• THE PROBLEM
Starting at the beginning of the records below and ending with the line that contains "(x=247, y=254)", rewrite those lines with "Currency" swapped for "Region" and nothing else changed. Leave the pictures out.

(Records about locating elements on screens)
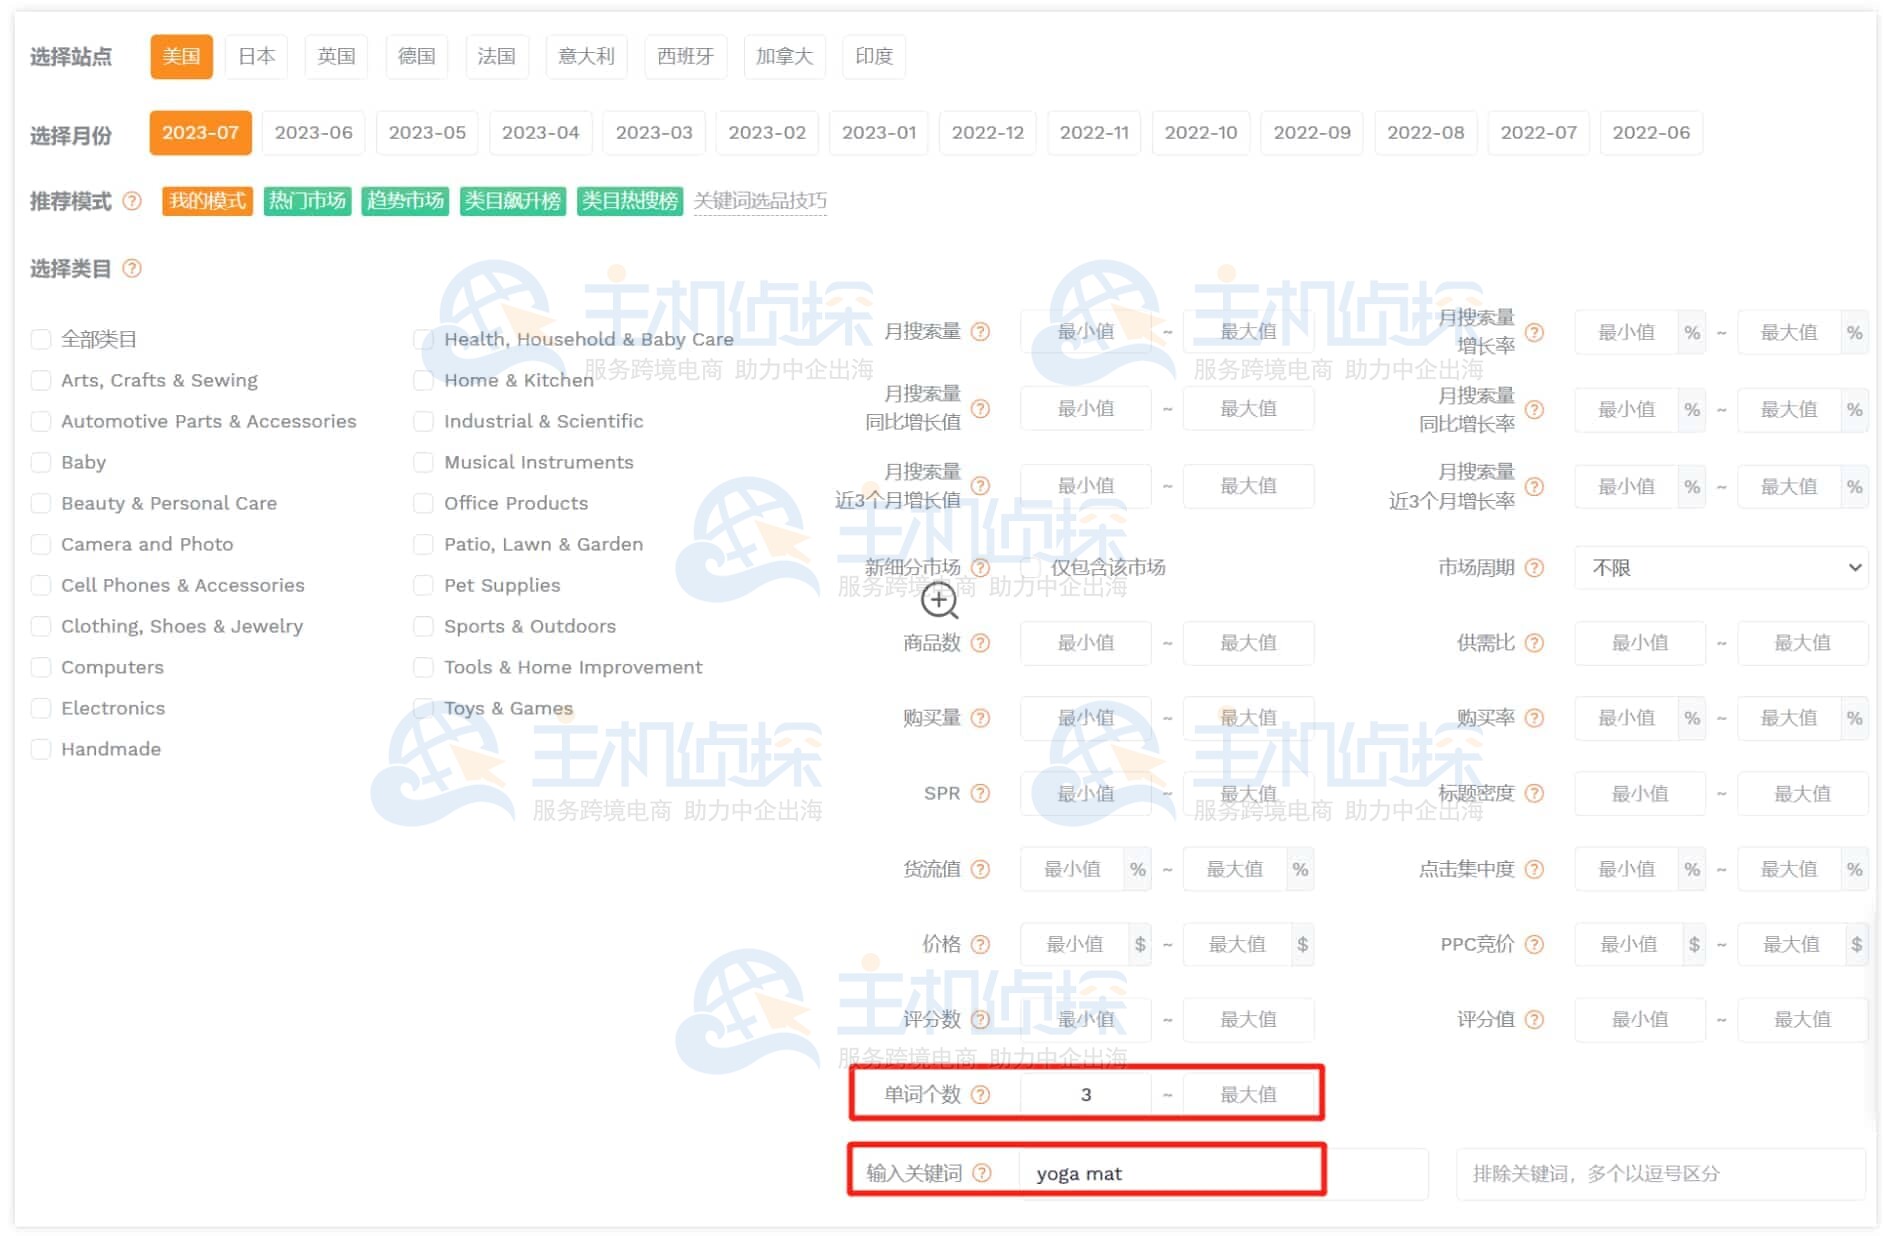Open the 市场周期 dropdown showing 不限

point(1720,567)
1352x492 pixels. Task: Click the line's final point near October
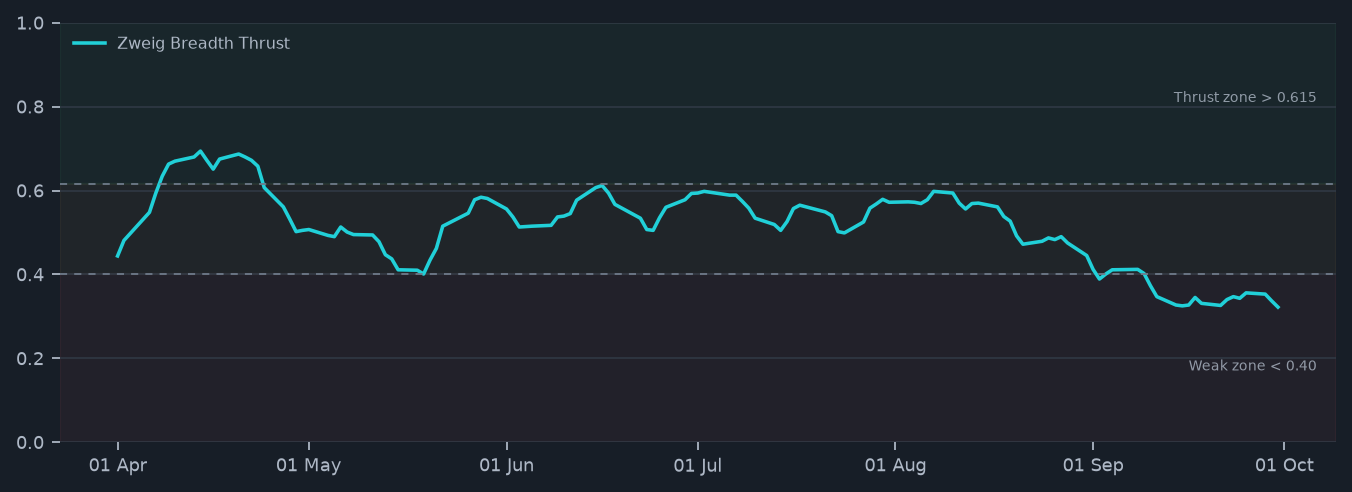pyautogui.click(x=1278, y=307)
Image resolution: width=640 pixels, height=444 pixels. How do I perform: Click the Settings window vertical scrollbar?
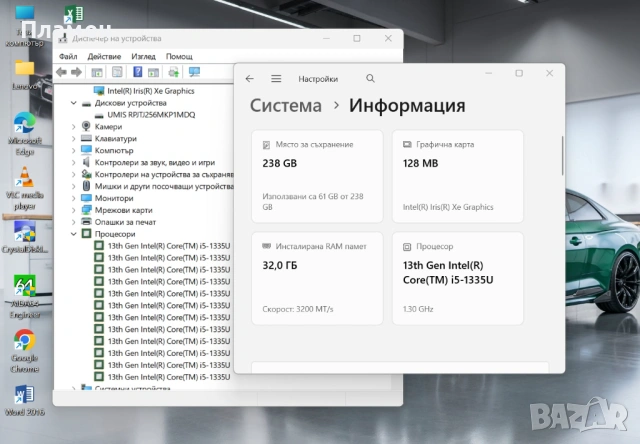(561, 160)
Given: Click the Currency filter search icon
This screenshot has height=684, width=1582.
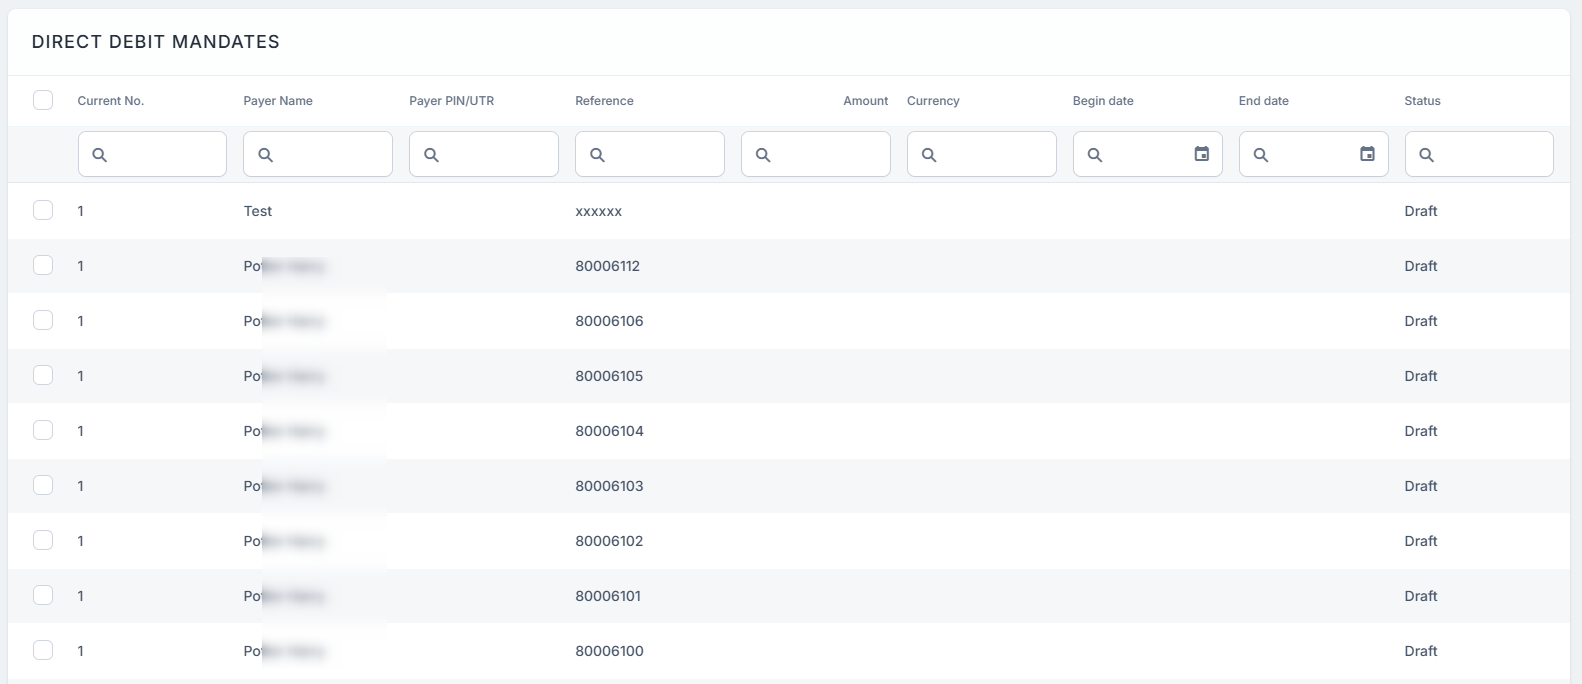Looking at the screenshot, I should [929, 155].
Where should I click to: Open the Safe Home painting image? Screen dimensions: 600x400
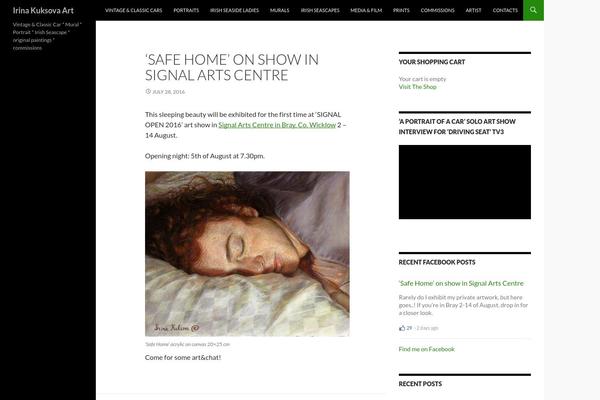(x=247, y=254)
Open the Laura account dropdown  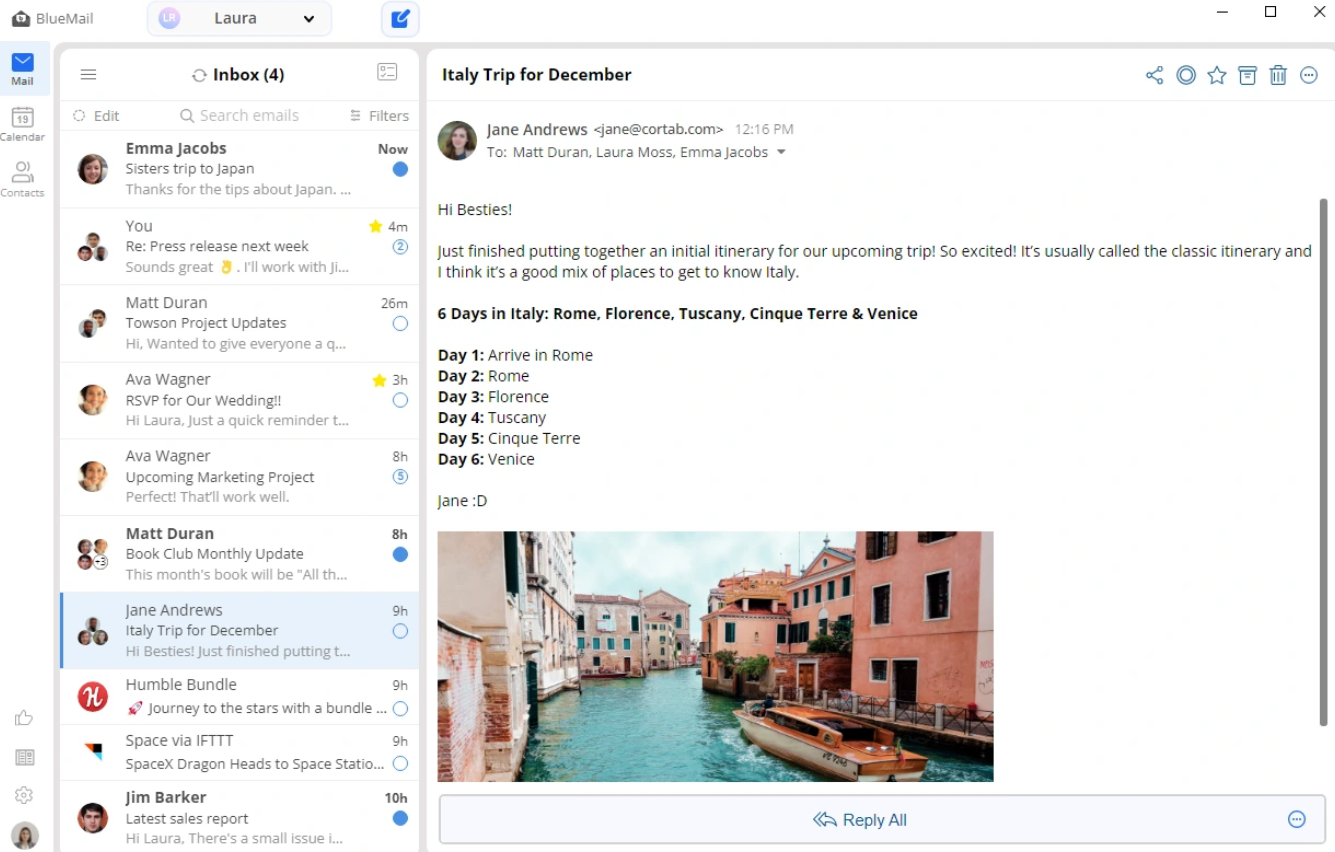click(238, 19)
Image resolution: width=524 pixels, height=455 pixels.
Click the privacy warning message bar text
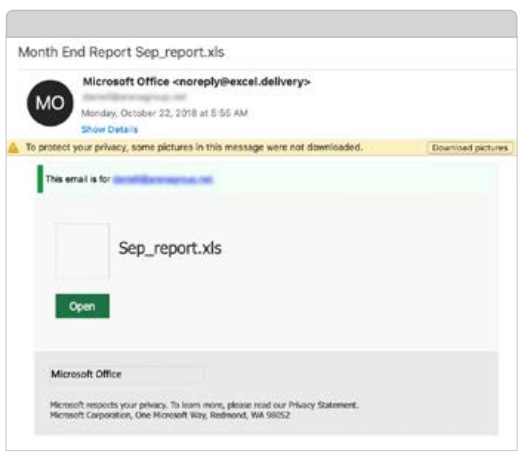(x=194, y=147)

• SOLUTION FOR THIS PROBLEM
Open the 市场周期 dropdown showing 不限

point(1720,567)
1352x492 pixels. Task: Click the line's final point near October
pyautogui.click(x=1278, y=307)
Image resolution: width=640 pixels, height=444 pixels. How do I perform: Click the Settings window vertical scrollbar?
(561, 160)
Given: Click the Region filter search icon
This screenshot has height=684, width=1582.
Looking at the screenshot, I should [929, 155].
Where should I click to: Open the Safe Home painting image? Screen dimensions: 600x400
(x=247, y=254)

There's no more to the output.